[MATERIAL FOR THE TASK]

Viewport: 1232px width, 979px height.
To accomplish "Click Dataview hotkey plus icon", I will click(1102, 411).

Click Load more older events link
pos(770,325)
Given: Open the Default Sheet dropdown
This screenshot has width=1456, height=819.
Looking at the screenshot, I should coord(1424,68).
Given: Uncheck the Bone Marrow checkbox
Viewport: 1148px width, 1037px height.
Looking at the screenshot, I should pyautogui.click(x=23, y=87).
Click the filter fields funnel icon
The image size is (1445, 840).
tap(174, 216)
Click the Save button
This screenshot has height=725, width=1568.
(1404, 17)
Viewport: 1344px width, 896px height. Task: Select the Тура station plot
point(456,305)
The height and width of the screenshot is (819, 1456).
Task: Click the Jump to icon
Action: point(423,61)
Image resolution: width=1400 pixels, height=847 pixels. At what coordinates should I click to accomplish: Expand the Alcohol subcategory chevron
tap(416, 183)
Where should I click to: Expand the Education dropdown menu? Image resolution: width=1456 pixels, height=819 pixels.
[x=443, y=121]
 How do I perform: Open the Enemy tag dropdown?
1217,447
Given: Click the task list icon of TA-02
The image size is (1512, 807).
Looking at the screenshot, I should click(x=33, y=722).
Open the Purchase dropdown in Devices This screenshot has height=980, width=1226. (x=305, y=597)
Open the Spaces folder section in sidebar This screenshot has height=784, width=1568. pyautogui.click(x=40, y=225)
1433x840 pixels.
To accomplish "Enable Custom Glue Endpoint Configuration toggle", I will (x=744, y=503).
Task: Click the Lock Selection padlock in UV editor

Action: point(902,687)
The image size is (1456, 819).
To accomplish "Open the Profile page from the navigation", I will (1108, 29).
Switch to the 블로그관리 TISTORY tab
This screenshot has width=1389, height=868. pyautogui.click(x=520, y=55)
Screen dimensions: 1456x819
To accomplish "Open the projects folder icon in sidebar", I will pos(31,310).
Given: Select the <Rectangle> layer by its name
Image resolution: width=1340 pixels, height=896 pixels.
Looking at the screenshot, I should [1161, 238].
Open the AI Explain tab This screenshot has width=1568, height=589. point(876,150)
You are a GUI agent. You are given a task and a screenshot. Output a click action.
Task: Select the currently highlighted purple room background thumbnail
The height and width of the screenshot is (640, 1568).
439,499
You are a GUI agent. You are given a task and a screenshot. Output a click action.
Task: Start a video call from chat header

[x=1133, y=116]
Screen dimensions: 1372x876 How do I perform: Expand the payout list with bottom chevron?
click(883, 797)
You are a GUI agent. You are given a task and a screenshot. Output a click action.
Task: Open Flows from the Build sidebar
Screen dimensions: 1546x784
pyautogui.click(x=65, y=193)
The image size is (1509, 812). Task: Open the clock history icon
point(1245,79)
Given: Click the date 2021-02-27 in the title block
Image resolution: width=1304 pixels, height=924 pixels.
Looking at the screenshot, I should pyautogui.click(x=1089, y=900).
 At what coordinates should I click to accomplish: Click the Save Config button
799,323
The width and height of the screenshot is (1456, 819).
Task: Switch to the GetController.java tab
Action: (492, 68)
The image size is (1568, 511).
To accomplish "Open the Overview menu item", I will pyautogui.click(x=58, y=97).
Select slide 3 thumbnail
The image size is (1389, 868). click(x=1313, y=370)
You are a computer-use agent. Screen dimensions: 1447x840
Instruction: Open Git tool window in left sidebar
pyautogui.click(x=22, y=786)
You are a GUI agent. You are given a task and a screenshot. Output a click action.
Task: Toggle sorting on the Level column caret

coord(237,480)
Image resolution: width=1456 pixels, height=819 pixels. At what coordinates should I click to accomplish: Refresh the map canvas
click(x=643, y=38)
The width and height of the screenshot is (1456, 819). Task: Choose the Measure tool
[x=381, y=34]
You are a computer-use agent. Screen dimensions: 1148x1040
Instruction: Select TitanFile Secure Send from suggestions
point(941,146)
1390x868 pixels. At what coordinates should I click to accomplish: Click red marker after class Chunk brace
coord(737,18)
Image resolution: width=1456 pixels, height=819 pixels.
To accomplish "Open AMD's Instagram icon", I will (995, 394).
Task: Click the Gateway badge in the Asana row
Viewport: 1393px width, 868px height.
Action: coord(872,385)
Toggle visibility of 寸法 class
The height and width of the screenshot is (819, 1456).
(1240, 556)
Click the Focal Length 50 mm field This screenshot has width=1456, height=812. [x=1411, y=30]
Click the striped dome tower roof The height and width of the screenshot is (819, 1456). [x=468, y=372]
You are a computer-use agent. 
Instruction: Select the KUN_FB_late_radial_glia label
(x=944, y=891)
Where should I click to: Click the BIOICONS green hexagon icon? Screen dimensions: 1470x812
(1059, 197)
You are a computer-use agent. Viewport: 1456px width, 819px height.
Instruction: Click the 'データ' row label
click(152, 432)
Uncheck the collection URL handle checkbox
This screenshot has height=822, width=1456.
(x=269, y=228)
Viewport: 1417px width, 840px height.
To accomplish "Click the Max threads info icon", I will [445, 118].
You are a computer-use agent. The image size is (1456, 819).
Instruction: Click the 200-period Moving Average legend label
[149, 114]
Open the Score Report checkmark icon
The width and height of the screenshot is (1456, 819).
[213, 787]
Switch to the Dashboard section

[/MATERIAL FOR THE TASK]

## PROBLEM DESCRIPTION
Verbatim and in full, return the listing above.

## EXERCISE SOLUTION
Viewport: 1232px width, 979px height.
To accomplish "Click Dataview hotkey plus icon", I will click(1102, 411).

Click Load more older events link
pos(770,325)
Given: Open the Default Sheet dropdown
This screenshot has width=1456, height=819.
Looking at the screenshot, I should coord(1424,68).
Given: Uncheck the Bone Marrow checkbox
Viewport: 1148px width, 1037px height.
Looking at the screenshot, I should pyautogui.click(x=23, y=87).
Click the filter fields funnel icon
The image size is (1445, 840).
tap(174, 216)
Click the Save button
This screenshot has height=725, width=1568.
(1404, 17)
Viewport: 1344px width, 896px height. Task: Select the Тура station plot
point(456,305)
The height and width of the screenshot is (819, 1456).
Task: Click the Jump to icon
Action: point(423,61)
Image resolution: width=1400 pixels, height=847 pixels. At what coordinates should I click to accomplish: Expand the Alcohol subcategory chevron
tap(416, 183)
Where should I click to: Expand the Education dropdown menu? Image resolution: width=1456 pixels, height=819 pixels.
[x=443, y=121]
 How do I perform: Open the Enemy tag dropdown?
1217,447
Given: Click the task list icon of TA-02
The image size is (1512, 807).
Looking at the screenshot, I should click(x=33, y=722).
Open the Purchase dropdown in Devices This screenshot has height=980, width=1226. (x=305, y=597)
Open the Spaces folder section in sidebar This screenshot has height=784, width=1568. pyautogui.click(x=40, y=225)
1433x840 pixels.
To accomplish "Enable Custom Glue Endpoint Configuration toggle", I will (x=744, y=503).
Task: Click the Lock Selection padlock in UV editor

Action: point(902,687)
The image size is (1456, 819).
To accomplish "Open the Profile page from the navigation", I will (1108, 29).
Switch to the 블로그관리 TISTORY tab
This screenshot has width=1389, height=868. pyautogui.click(x=520, y=55)
Screen dimensions: 1456x819
To accomplish "Open the projects folder icon in sidebar", I will pos(31,310).
Given: Select the <Rectangle> layer by its name
Image resolution: width=1340 pixels, height=896 pixels.
Looking at the screenshot, I should [1161, 238].
Open the AI Explain tab This screenshot has width=1568, height=589. point(876,150)
You are a GUI agent. You are given a task and a screenshot. Output a click action.
Task: Select the currently highlighted purple room background thumbnail
The height and width of the screenshot is (640, 1568).
439,499
You are a GUI agent. You are given a task and a screenshot. Output a click action.
Task: Start a video call from chat header

[x=1133, y=116]
Screen dimensions: 1372x876 How do I perform: Expand the payout list with bottom chevron?
click(883, 797)
You are a GUI agent. You are given a task and a screenshot. Output a click action.
Task: Open Flows from the Build sidebar
Screen dimensions: 1546x784
pyautogui.click(x=65, y=193)
The image size is (1509, 812). Task: Open the clock history icon
point(1245,79)
Given: Click the date 2021-02-27 in the title block
Image resolution: width=1304 pixels, height=924 pixels.
Looking at the screenshot, I should pyautogui.click(x=1089, y=900).
 At what coordinates should I click to accomplish: Click the Save Config button
799,323
The width and height of the screenshot is (1456, 819).
Task: Switch to the GetController.java tab
Action: (492, 68)
The image size is (1568, 511).
To accomplish "Open the Overview menu item", I will pyautogui.click(x=58, y=97).
Select slide 3 thumbnail
The image size is (1389, 868). click(x=1313, y=370)
You are a computer-use agent. Screen dimensions: 1447x840
Instruction: Open Git tool window in left sidebar
pyautogui.click(x=22, y=786)
You are a GUI agent. You are given a task and a screenshot. Output a click action.
Task: Toggle sorting on the Level column caret

coord(237,480)
Image resolution: width=1456 pixels, height=819 pixels. At what coordinates should I click to accomplish: Refresh the map canvas
click(x=643, y=38)
The width and height of the screenshot is (1456, 819). Task: Choose the Measure tool
[x=381, y=34]
You are a computer-use agent. Screen dimensions: 1148x1040
Instruction: Select TitanFile Secure Send from suggestions
point(941,146)
1390x868 pixels. At what coordinates should I click to accomplish: Click red marker after class Chunk brace
coord(737,18)
Image resolution: width=1456 pixels, height=819 pixels.
To accomplish "Open AMD's Instagram icon", I will (995, 394).
Task: Click the Gateway badge in the Asana row
Viewport: 1393px width, 868px height.
Action: coord(872,385)
Toggle visibility of 寸法 class
The height and width of the screenshot is (819, 1456).
(1240, 556)
Click the Focal Length 50 mm field This screenshot has width=1456, height=812. [x=1411, y=30]
Click the striped dome tower roof The height and width of the screenshot is (819, 1456). [x=468, y=372]
You are a computer-use agent. 
Instruction: Select the KUN_FB_late_radial_glia label
(x=944, y=891)
Where should I click to: Click the BIOICONS green hexagon icon? Screen dimensions: 1470x812
(1059, 197)
You are a computer-use agent. Viewport: 1456px width, 819px height.
Instruction: Click the 'データ' row label
click(152, 432)
Uncheck the collection URL handle checkbox
This screenshot has height=822, width=1456.
(x=269, y=228)
Viewport: 1417px width, 840px height.
To accomplish "Click the Max threads info icon", I will [445, 118].
You are a computer-use agent. The image size is (1456, 819).
Instruction: Click the 200-period Moving Average legend label
[149, 114]
Open the Score Report checkmark icon
The width and height of the screenshot is (1456, 819).
[213, 787]
Switch to the Dashboard section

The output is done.